Tuesday, May 06, 2008

The Politics of Victimization and Grievance



Some quotes from a column by Thomas Sowell:


Like everyone else, I have also been hearing a lot lately about Jeremiah Wright, former pastor of the church that Barack Obama has belonged to for 20 years.

Both men, in their different ways, have for decades been promoting the far left vision of victimization and grievances-- Wright from his pulpit and Obama as a community organizer for the radical group ACORN, as a collaborator with former Weatherman terrorist Bill Ayers, and as the member of the U.S. Senate with the farthest left voting record.

Later, when the ultimate political prize-- the White House-- loomed on the horizon, Obama did a complete makeover, now portraying himself as a healer of divisions.

The difference between Barack Obama and Jeremiah Wright is that they are addressing different audiences, using different styles adapted to those audiences.

It is a difference between upscale demagoguery and ghetto demagoguery, playing the audience for suckers in both cases.

People on the far left like to flatter themselves that they are for the poor and the downtrodden. But what is most likely to lift people out of poverty-- telling them that the world has done them wrong or promoting the work ethic.......

When young people go out into the world, what will they have to offer that can gain them the rewards they seek from others and the achievements they need for themselves?

Will they have the skills of science, technology or medicine?

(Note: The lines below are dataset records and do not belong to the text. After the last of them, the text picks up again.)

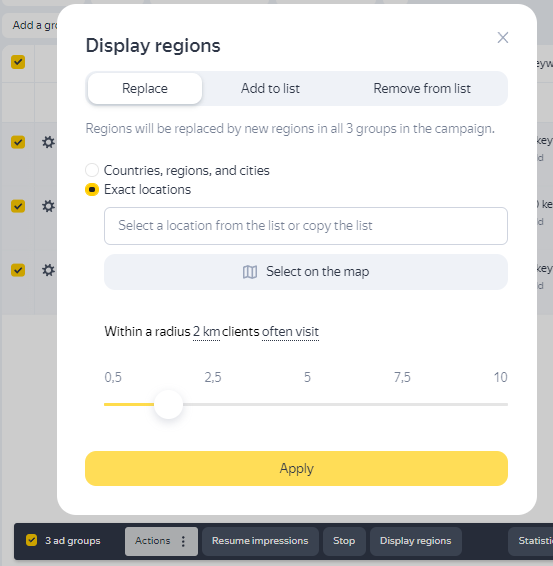Open settings gear for second ad group
The height and width of the screenshot is (566, 553).
click(x=48, y=206)
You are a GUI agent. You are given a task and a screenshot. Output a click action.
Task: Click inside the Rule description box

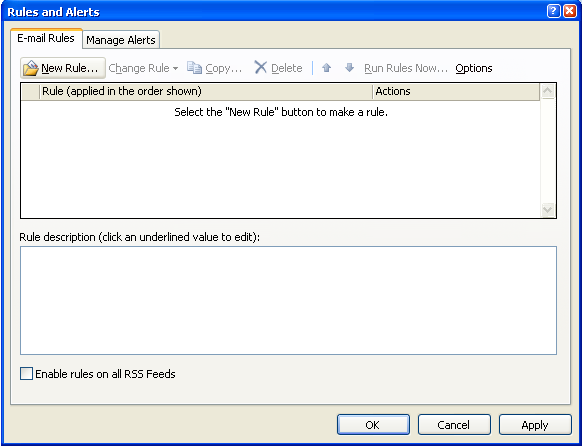pos(288,300)
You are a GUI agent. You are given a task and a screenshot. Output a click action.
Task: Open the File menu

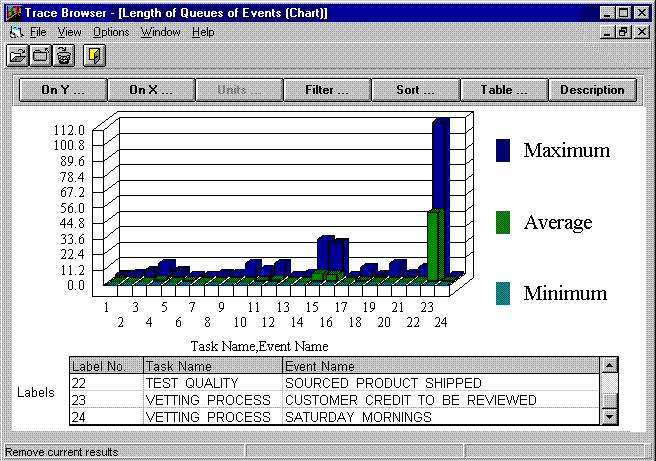tap(38, 32)
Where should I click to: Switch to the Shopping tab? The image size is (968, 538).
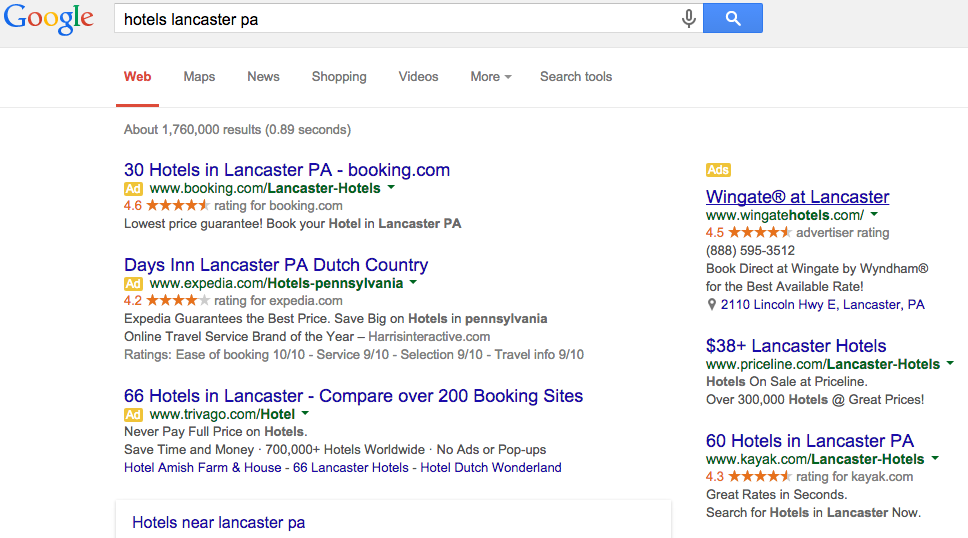[x=339, y=76]
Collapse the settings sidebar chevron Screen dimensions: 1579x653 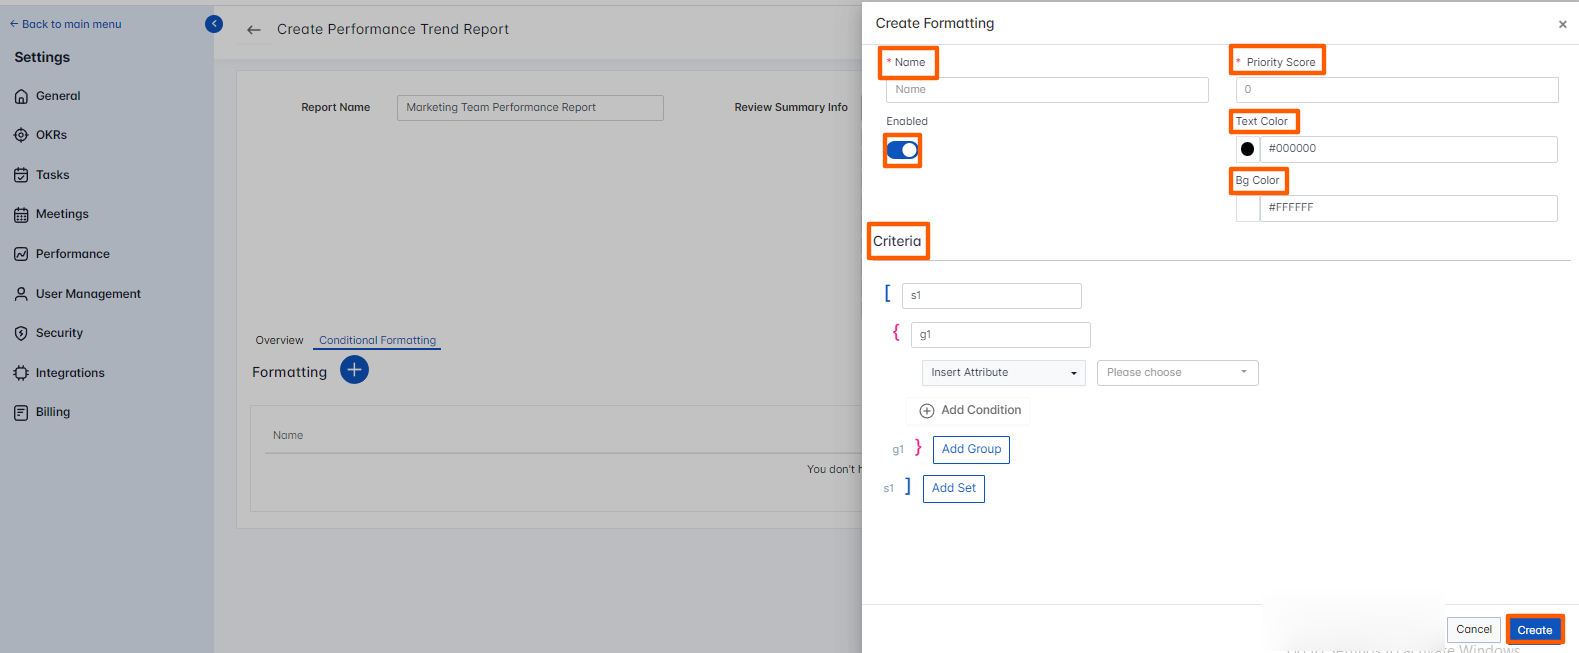[214, 24]
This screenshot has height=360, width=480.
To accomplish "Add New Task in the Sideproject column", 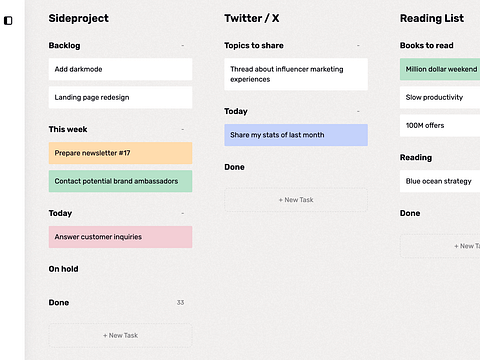I will pos(120,335).
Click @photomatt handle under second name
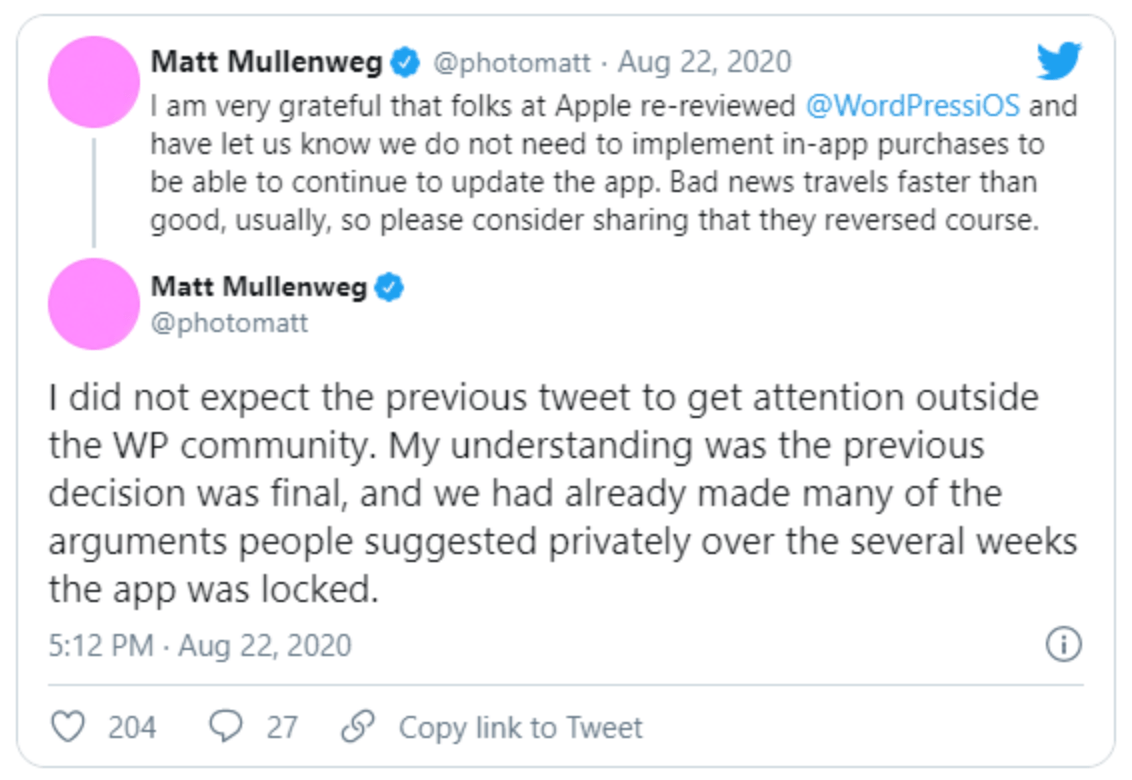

Or will they have only the resentments that have been whipped up by the likes of Jeremiah Wright or the sense of entitlement from the government that has been Barack Obama's stock in trade?

In the real world, a sense of grievance or entitlement, as a result of the mistreatment of your ancestors, is not likely to get you very far with people who are too busy dealing with current economic realities to spend much time thinking about their own ancestors, much less other people's ancestors.......


We don't need people like either Jeremiah Wright or Barack Obama to take us backward.

The time is long overdue to stop gullibly accepting the left's vision of itself as idealistic, rather than self-aggrandizing.